El mundo de las fiestas drag
La noche caraqueña es un reducto semi clandestino de libertad para la comunidad LGTBI en Venezuela. Sus fiestas, estigmatizadas por una gran mayoría de la población, son de las opciones más divertidas que se pueden encontrar en una ciudad deprimida por la crisis y con pocas opciones reales de ocio.
José Morillo es un chico tímido y de aspecto normal que durante el día tiene un trabajo aburrido en una empresa de telecomunicaciones estatal. Pero por la noche se transforma en su alter ego, en su diva, en su parte femenina: La Drilo Queen, una sirvienta muda inspirada en una obra de teatro.

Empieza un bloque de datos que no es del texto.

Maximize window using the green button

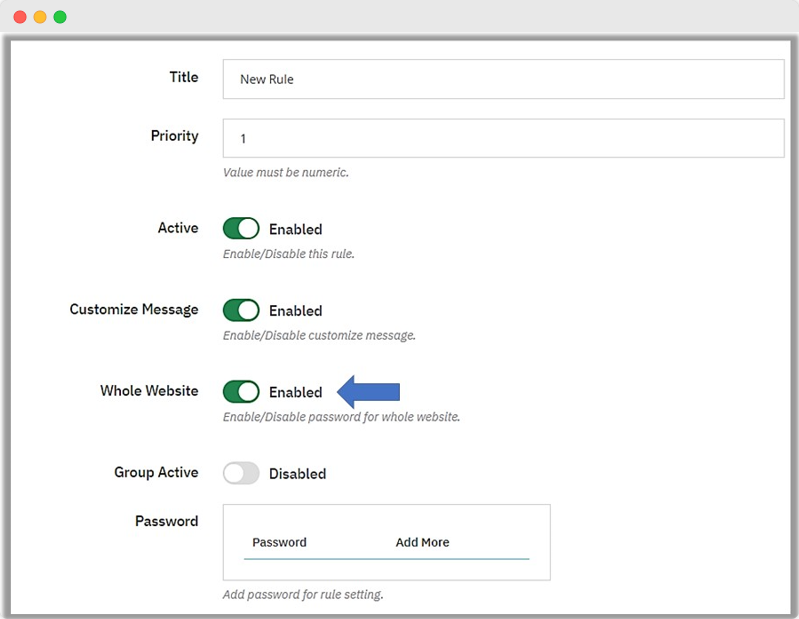[60, 17]
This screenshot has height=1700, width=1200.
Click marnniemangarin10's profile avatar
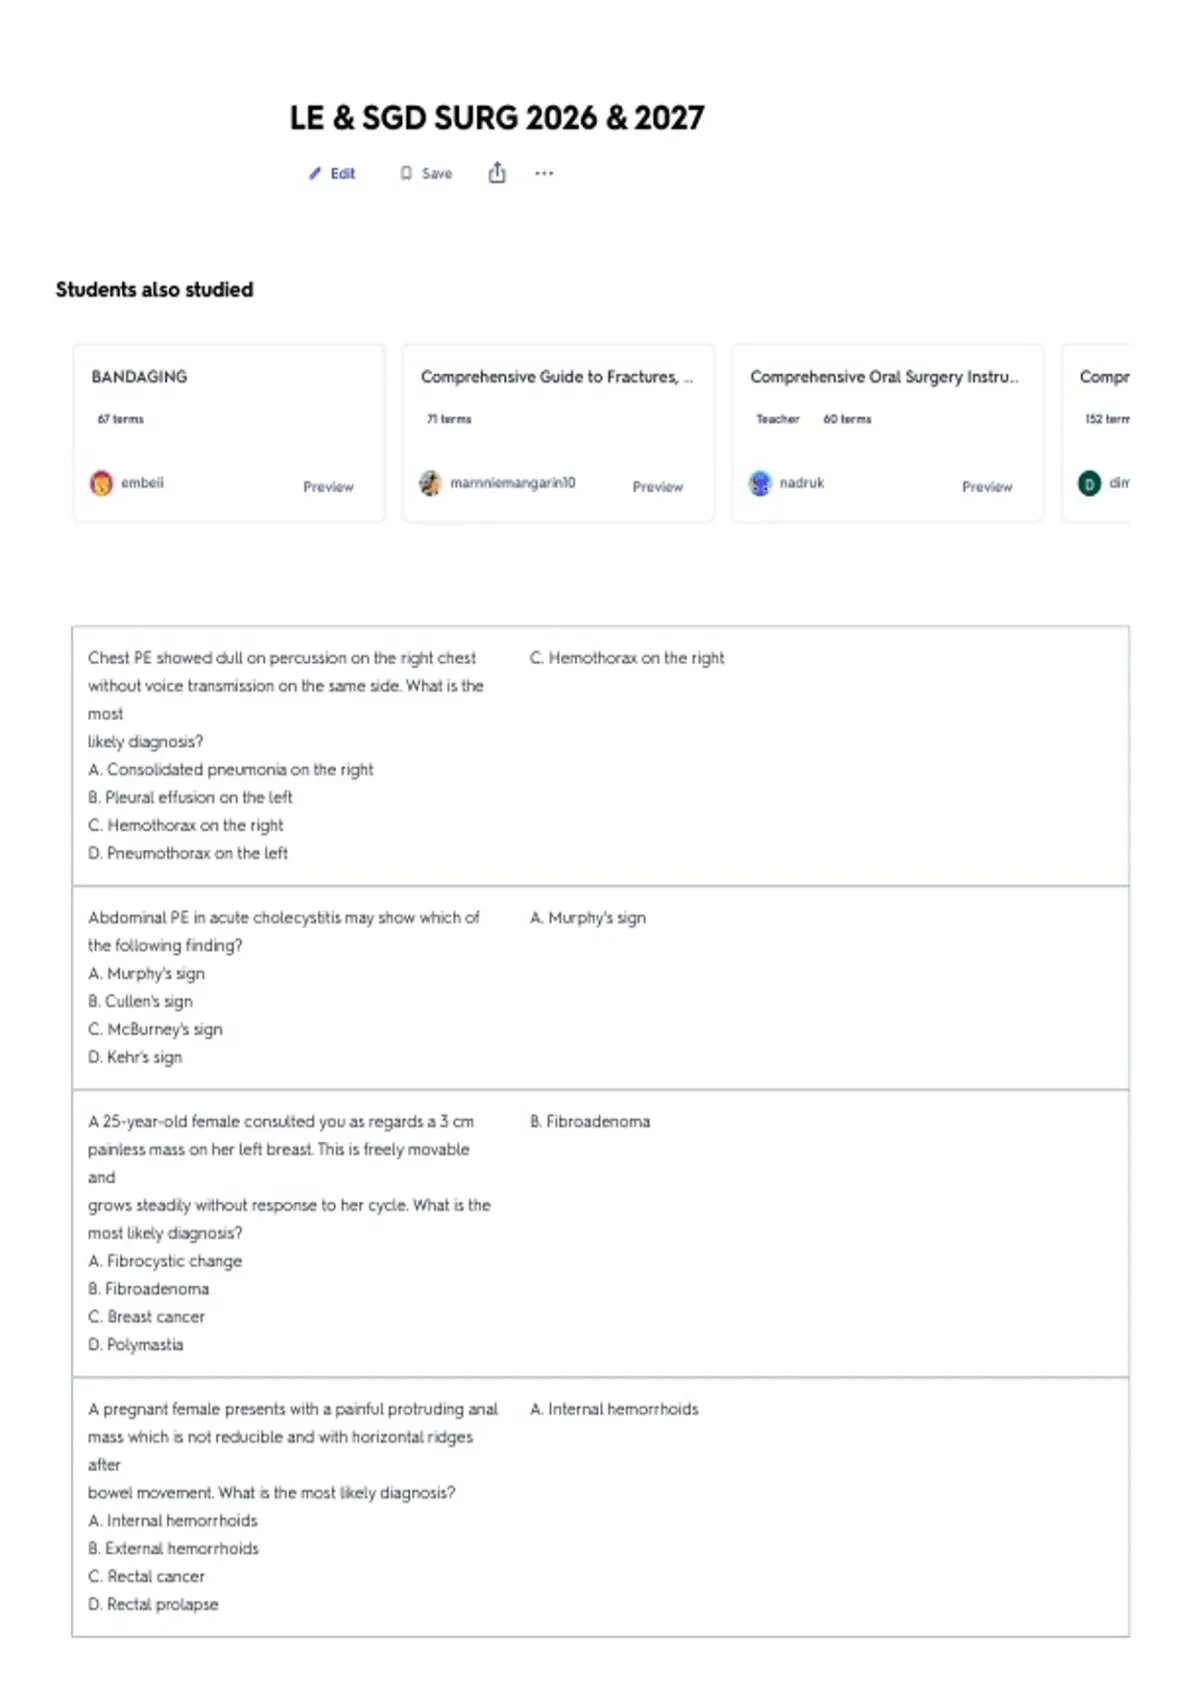430,483
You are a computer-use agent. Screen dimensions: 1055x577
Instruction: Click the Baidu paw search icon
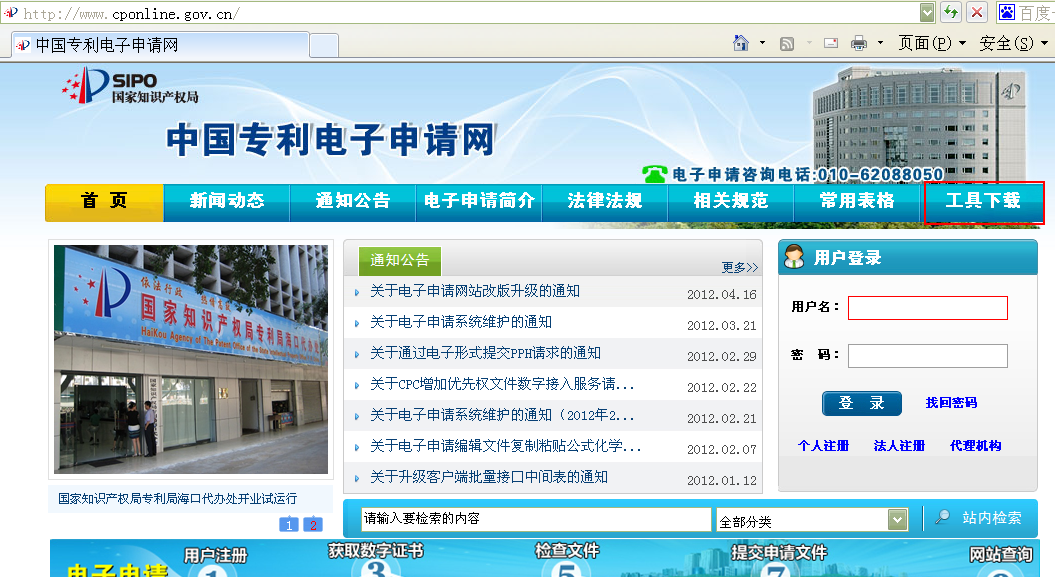(x=1006, y=13)
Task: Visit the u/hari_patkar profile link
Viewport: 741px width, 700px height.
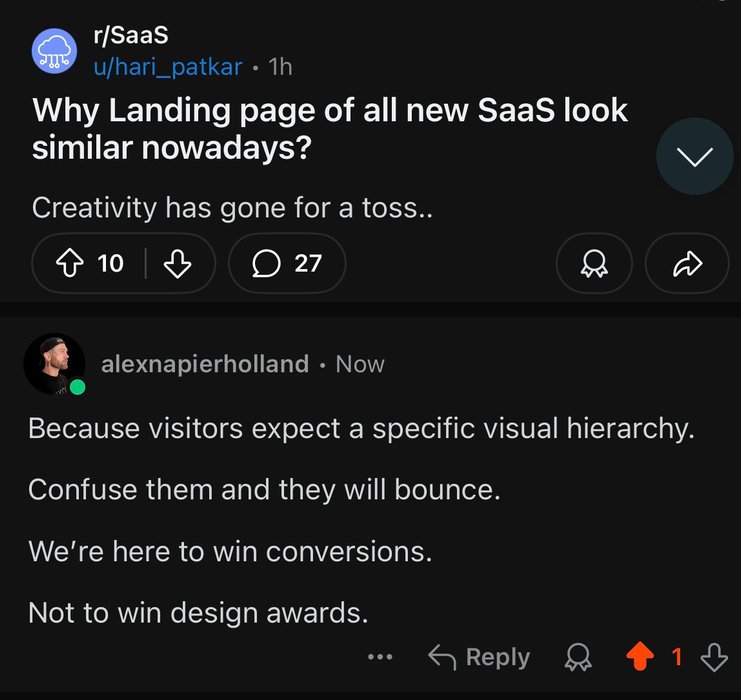Action: click(x=168, y=67)
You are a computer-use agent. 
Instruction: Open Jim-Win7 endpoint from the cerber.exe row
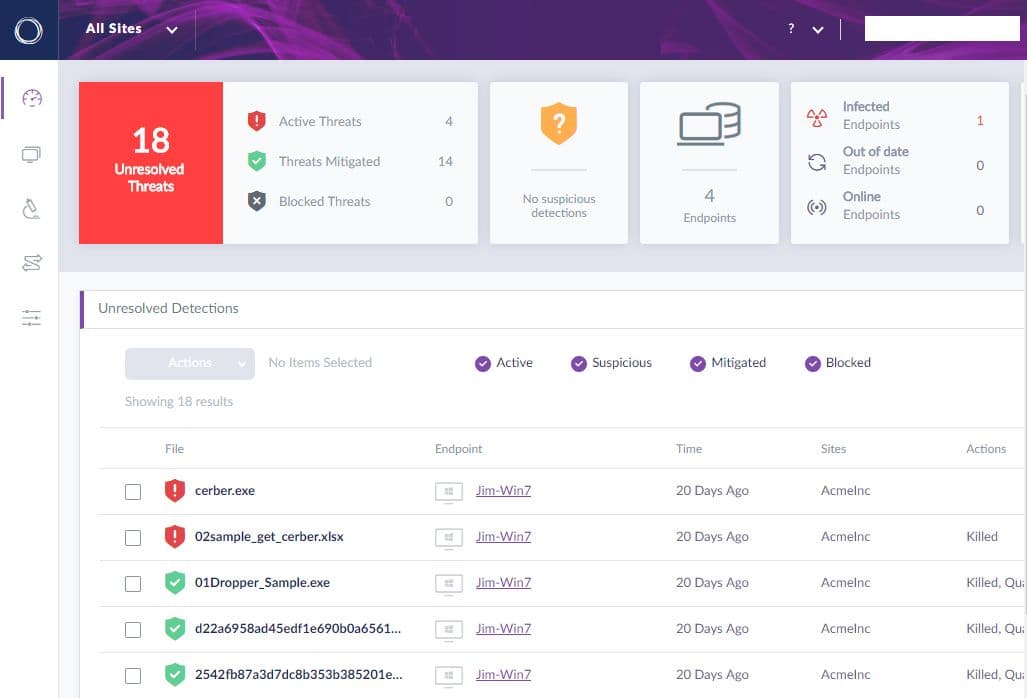coord(503,491)
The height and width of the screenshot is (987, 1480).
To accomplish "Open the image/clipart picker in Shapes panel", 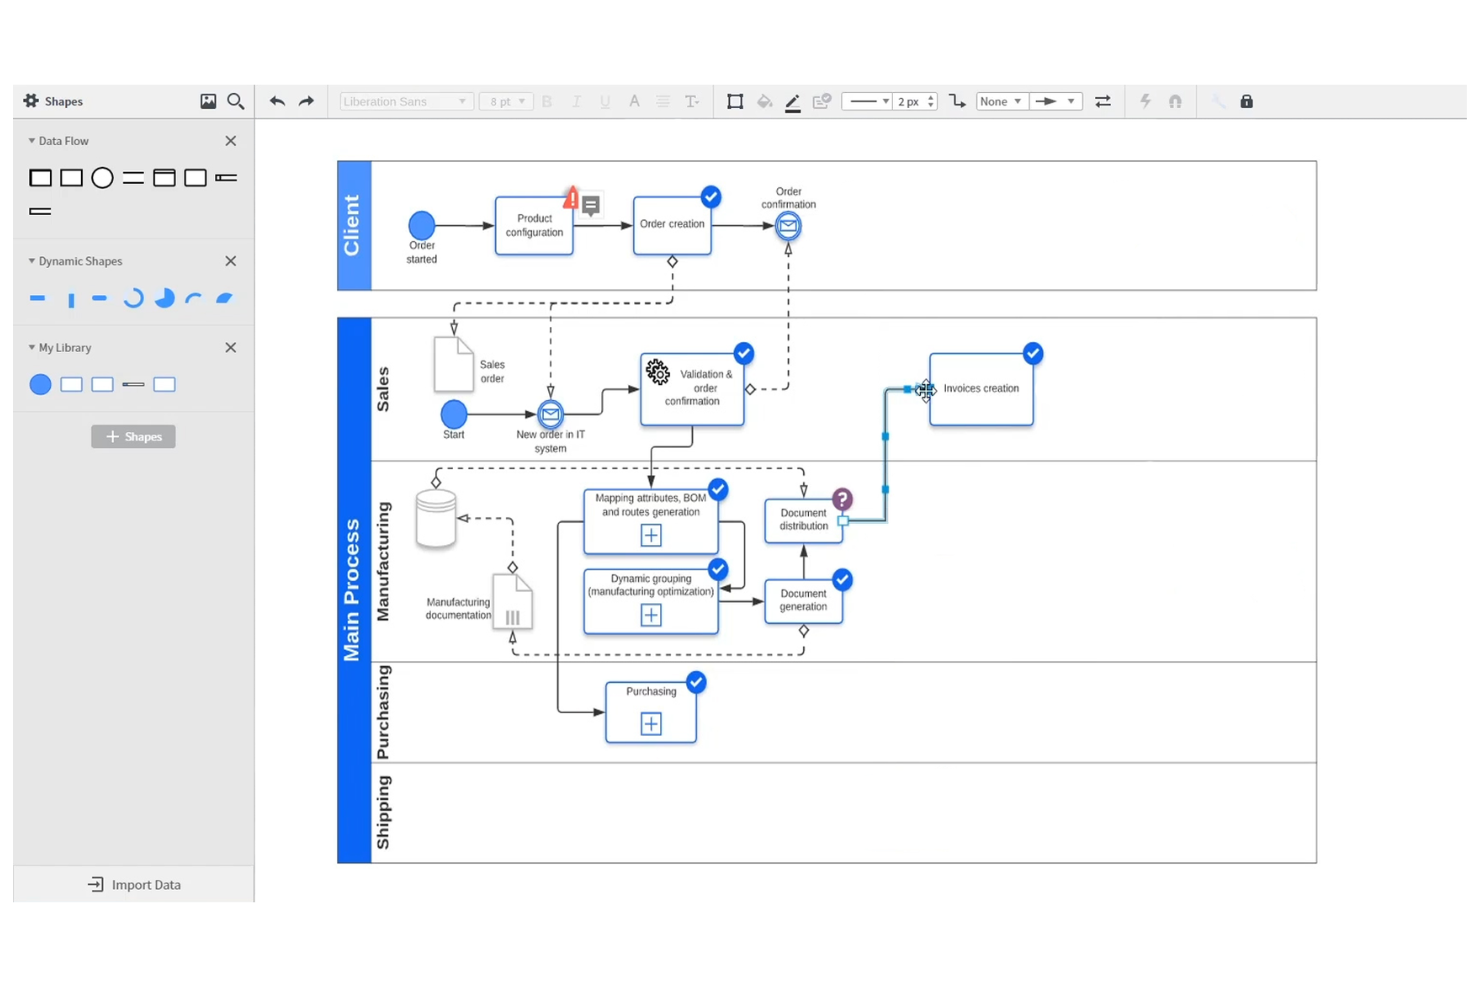I will tap(208, 101).
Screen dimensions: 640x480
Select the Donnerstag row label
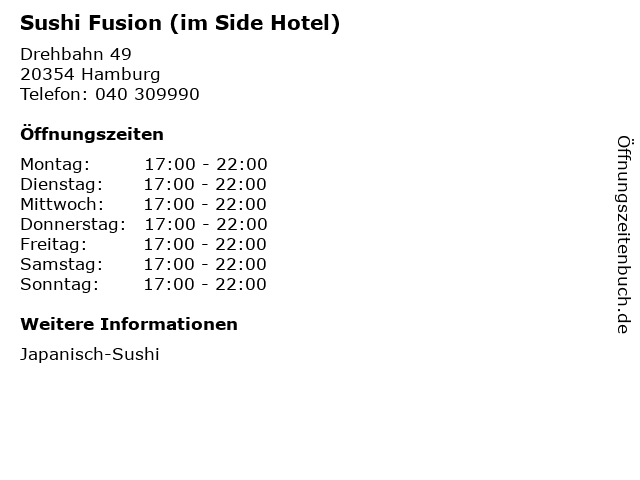[73, 224]
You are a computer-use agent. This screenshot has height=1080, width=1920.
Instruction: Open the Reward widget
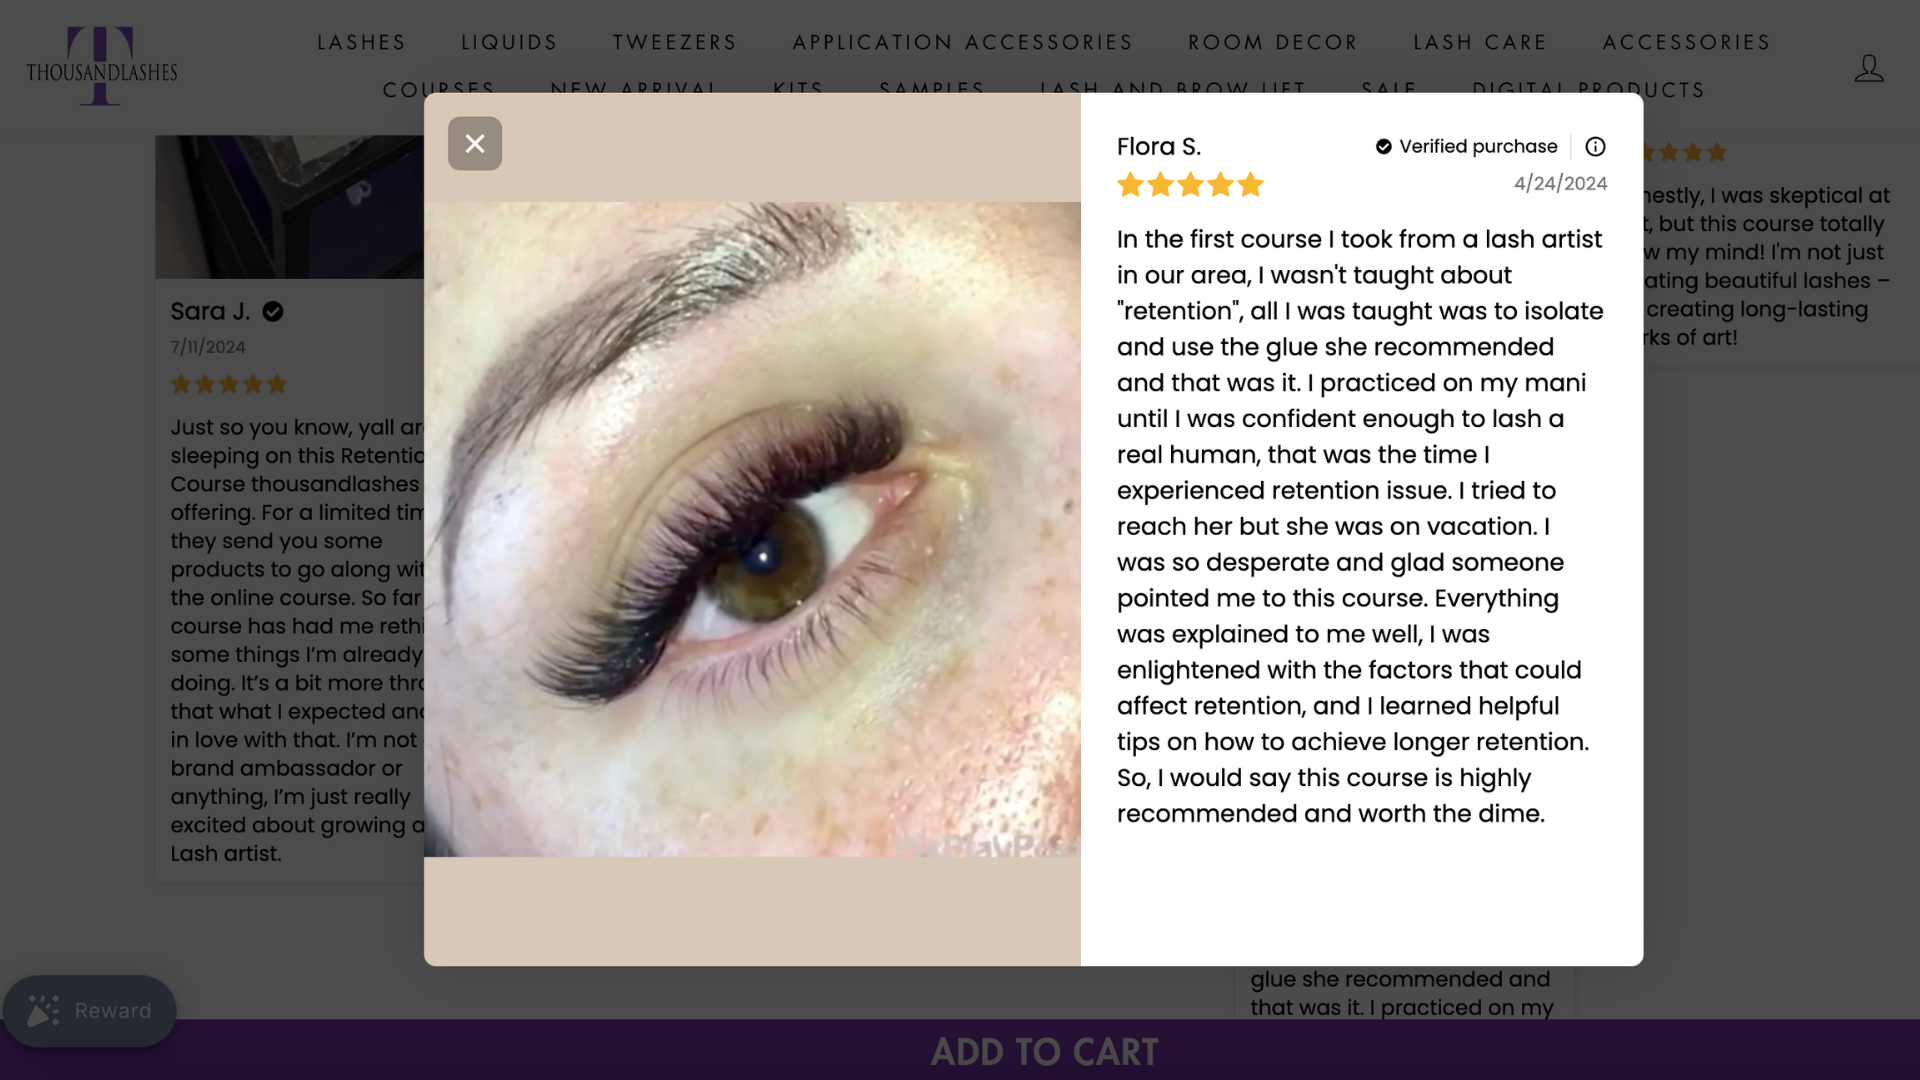coord(89,1011)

José trabaja en una discoteca conocida en el mundillo como Pullman Bar y cada noche interpreta como nadie a Adele, Mónica Naranjo, Olga Tañón o Amanda Miguel. Moskowa, Revo Disco Club, Triskel, Koa o La Fragata son otros de los lugares de ambiente más populares de Caracas, y todos ellos se encuentran en una zona denominada el Bulevar de Sabana Grande, un hervidero comercial durante el día y con mala fama por la noche.
El Bulevar muere para la mayoría con la caída del sol y el cierre de los comercios, pero las discotecas de las drags despiertan cuando se van los curiosos y sus puertas de entrada despliegan sus luces de neón fosforescentes. “Me gusta travestirme porque me siento libre. Una drag es exagerada, histriónica. La Drilo Queen es lo que yo no soy, porque yo soy tímido y me da miedo salir de noche. Mi familia sabe lo que hago, pero no hablamos del tema en casa”, explica José.
Hace casi tres meses que José y sus compañeras de escenario, Mónica Mondragón, Deus Queen, Viktoria Drag o Diva García no cantan en su discoteca. La cuarentena ha paralizado su mejor sustento. Con las propinas de una noche en dólares pueden ganar hasta diez veces más que en sus trabajos de salarios mínimos públicos o privados.
Es viernes y esa noche han quedado en casa de una de las chicas del grupo para hacer su propio show. Se visten, ponen música, se maquillan y se repiten a sí mismas una y otra vez quiénes son en realidad. Le pese a quién le pese.